The most important thing you can do for decreasing your risk is to stop chewing smokeless tobacco products. This is the biggest historical risk for developing oral cancer. While it is better for your lungs than smoking cigarettes, it can increase your risk for oral cancer by 60 times! You should also stop smoking all tobacco products and limit how much alcohol you drink. It does not appear that alcohol in limited quantities is dangerous, but if you drink regularly or binge drink, you are at a greater risk. You also need to limit your sun exposure and prevent sunburns whenever possible. As for the HPV virus, you should speak with your general physician to find out if you are a candidate for the vaccine. You may also want to be tested to find out if you already have the virus.
Definition of Dental Terminology
Biopsy: A biopsy is a medical test that a medical professional uses to extract a sample of tissue to determine the exact cause of a disease.
Dental Checkup: A dental checkup is an appointment that involves cleaning the teeth, identifying any signs of infection and removing said signs of infection at least once every six months in the office.
Dental Prophylaxis: A dental prophylaxis is a professional and detailed cleaning that involves the removal of plaque, calculus and stains from the teeth.
Dentist: A dentist, also known as a dental surgeon, is a doctor who specializes in the diagnosis, prevention, and treatment of diseases and conditions of the oral cavity.
Dysphagia: Dysphagia is the difficulty or discomfort hat one can experience when swallowing due to this disease.
Gingivitis: Gingivitis is the inflammation of gum tissue that results from plaque, other infections in the mouth and poor oral hygiene.
Oral Cavity: The term oral cavity is another name for the mouth, including the lips, cheeks, gums, teeth, the front of the tongue and the roof of the mouth.
Oral Mucosa: The oral mucosa is the mucous membrane that lines the inside of the mouth consisting of oral epithelium and lamina propria.
Oral Squamous Cell Carcinoma: Oral squamous cell carcinoma is a common form of oral cancer that occurs within the mouth, which can also result from excessive smoking and alcohol use.

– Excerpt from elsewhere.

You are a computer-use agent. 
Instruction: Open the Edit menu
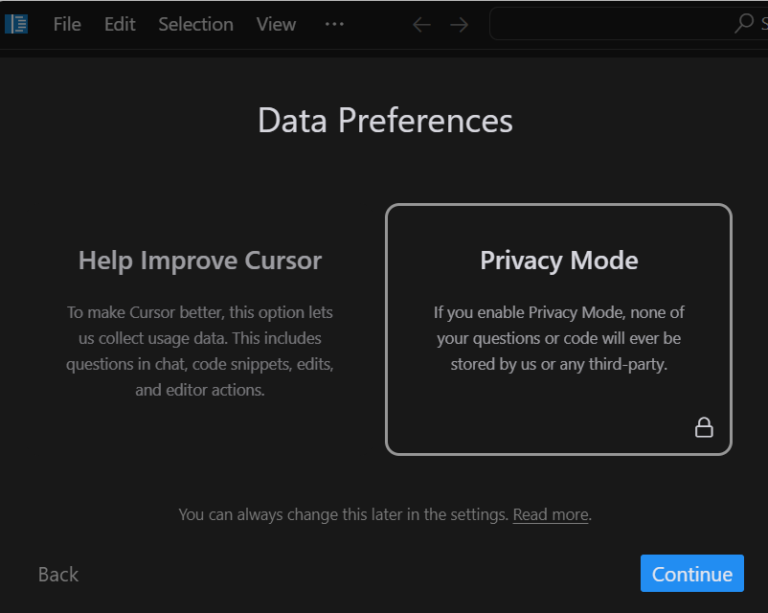pos(120,24)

Otalgia: Otalgia is a type of earache that can result from multiple causes, including oral health issues and infections.
Precancerous Lesions: Precancerous lesions are morphologically altered tissue that has a high probability of causing oral cancer to occur in those specific spots.
Preventive Dentistry: Preventive dentistry is the dentistry that focuses on maintaining oral health in order to prevent the spread of plaque, the formation of tartar and infections in the mouth.
Tartar: Tartar forms when plaque builds up on the surface of the teeth and calcifies into a hard surface that is much more difficult to remove and will require professional treatment.
Tobacco Use: Tobacco use can cause significant problems for one’s overall oral health including staining and promoting certain infections.